How to Automate Your Google Review Requests

Let's be honest — you're running a business. You don't have time to manually text every customer a review link after every job.

The most effective approach is automation. Set up a system that:

  1. Triggers after every completed job — automatically sends a text or email with your review link
  2. Follows up once if they don't respond — a gentle nudge 3-5 days later
  3. Stops after two attempts — nobody likes being nagged

Tools like ReviveLocal handle this automatically. When a job is marked complete, the customer gets a perfectly timed review request with your Google review link built in. No copy-pasting, no forgetting, no manual work.

The businesses that win at reviews aren't the ones with the best service (though that helps). They're the ones with a system that asks consistently, every single time.

Both the short link (g.page format) and the Place ID link send customers to the same review form. Google doesn't give ranking preference to one format over the other.

What does matter for your local SEO:

  • Review velocity — a steady stream of reviews over time beats a big batch all at once
  • Review recency — Google weights recent reviews more heavily than old ones
  • Review content — reviews that mention specific services and locations help with keyword relevance
  • Overall rating — a 4.5+ star rating significantly impacts your Map Pack ranking

The link format is just the delivery mechanism. The real SEO value comes from making it so easy that customers actually follow through.


Bottom line: Get your Google review link using the methods above — the Place ID method is the most bulletproof. Shorten it, put it everywhere, and automate the asking. Five minutes of setup today means a steady stream of reviews for years.

Frequently Asked Questions

Can I create multiple Google review links for the same business? +

Yes. You can use both the short link from Google Business Profile and the Place ID link — they both go to the same review form. You can also create multiple shortened versions (through Bitly, for example) to track different channels. The reviews all end up in the same place regardless of which link the customer used.

▶ Complete the following
1. In the article on automating Google review requests above, condense the paragraph beginning "Tools like ReviveLocal handle this automatically" into a shorter version that keeps its main facts.
2. According to the article on automating Google review requests, how long after the first request should the follow-up be sent?
3. Carry on the article on automating Google review requests, picking up after its final sentence.

▶ Dataset records
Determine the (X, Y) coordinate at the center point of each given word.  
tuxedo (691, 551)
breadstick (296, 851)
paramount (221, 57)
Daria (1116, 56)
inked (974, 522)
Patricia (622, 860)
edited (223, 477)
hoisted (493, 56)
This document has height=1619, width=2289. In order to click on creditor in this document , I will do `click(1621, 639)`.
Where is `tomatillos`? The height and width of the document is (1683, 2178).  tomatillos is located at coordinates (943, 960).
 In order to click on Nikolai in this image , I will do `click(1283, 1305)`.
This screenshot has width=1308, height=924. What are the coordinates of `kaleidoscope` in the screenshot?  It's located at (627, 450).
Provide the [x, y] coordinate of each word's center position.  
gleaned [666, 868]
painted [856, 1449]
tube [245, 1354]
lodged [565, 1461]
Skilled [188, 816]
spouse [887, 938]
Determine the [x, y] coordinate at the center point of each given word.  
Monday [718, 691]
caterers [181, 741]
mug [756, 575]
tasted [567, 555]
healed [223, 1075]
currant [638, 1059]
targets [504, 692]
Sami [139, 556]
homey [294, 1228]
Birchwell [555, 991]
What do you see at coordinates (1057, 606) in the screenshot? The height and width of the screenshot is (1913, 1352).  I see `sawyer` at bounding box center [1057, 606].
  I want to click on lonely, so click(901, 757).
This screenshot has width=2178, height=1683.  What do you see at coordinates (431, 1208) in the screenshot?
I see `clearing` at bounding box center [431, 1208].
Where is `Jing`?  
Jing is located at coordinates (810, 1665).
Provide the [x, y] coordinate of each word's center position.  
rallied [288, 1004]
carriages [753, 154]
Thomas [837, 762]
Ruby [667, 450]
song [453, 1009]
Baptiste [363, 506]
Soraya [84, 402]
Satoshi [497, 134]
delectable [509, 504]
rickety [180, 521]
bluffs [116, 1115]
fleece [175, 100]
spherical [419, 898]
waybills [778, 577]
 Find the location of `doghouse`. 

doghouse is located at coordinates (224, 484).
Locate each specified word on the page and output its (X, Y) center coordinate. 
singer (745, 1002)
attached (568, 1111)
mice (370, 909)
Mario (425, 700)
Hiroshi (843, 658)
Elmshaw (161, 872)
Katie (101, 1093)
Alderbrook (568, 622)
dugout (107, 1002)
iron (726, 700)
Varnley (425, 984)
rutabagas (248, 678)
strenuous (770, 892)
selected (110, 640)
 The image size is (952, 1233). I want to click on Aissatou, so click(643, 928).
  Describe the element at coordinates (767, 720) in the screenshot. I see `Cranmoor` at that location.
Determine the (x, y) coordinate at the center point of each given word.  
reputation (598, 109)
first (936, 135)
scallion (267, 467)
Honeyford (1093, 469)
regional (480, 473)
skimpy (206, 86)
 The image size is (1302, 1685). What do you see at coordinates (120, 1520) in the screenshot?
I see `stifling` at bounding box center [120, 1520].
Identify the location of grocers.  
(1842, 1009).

▶ Task-by-task results
1. ReviveLocal automatically sends customers a well-timed review request with the Google review link included once a job is marked complete, with no manual steps.

2. The follow-up should be sent 3-5 days later.

3.
Do Google review links expire? +

The Place ID link is permanent and will never expire as long as your Google Business Profile exists. The short link (g.page format) is also long-lasting, but Google has occasionally changed short link formats in the past. That's why it's smart to keep your Place ID link as a backup. If your short link ever stops working, the Place ID version will still be active.

Is it against Google's rules to send customers a direct review link? +

No. Google explicitly encourages businesses to share their review link with customers. What Google does prohibit is offering incentives for reviews (discounts, gifts, etc.), asking for a specific star rating, or posting fake reviews. Sending your honest customers a link and asking for their feedback is exactly what Google wants you to do.

How many review requests should I send per week? +

There's no hard limit, but it should match your actual customer volume. If you serve 10 customers a week, sending 10 review requests is natural. Sending 50 would look suspicious. According to Google's guidelines, reviews should reflect genuine customer experiences, so your request volume should mirror your real business activity. For more on review volume strategy, see our post on how many Google reviews you need to rank.

What if my Google review link isn't working? +

First, test it in an incognito/private browser window — sometimes cached login issues cause problems. If it still doesn't work, try regenerating it using the Place ID method described above. Also confirm that your Google Business Profile is verified and active. Suspended or unverified profiles won't have working review links. If all else fails, search your business on Google Maps, click "Write a review," and copy that URL directly.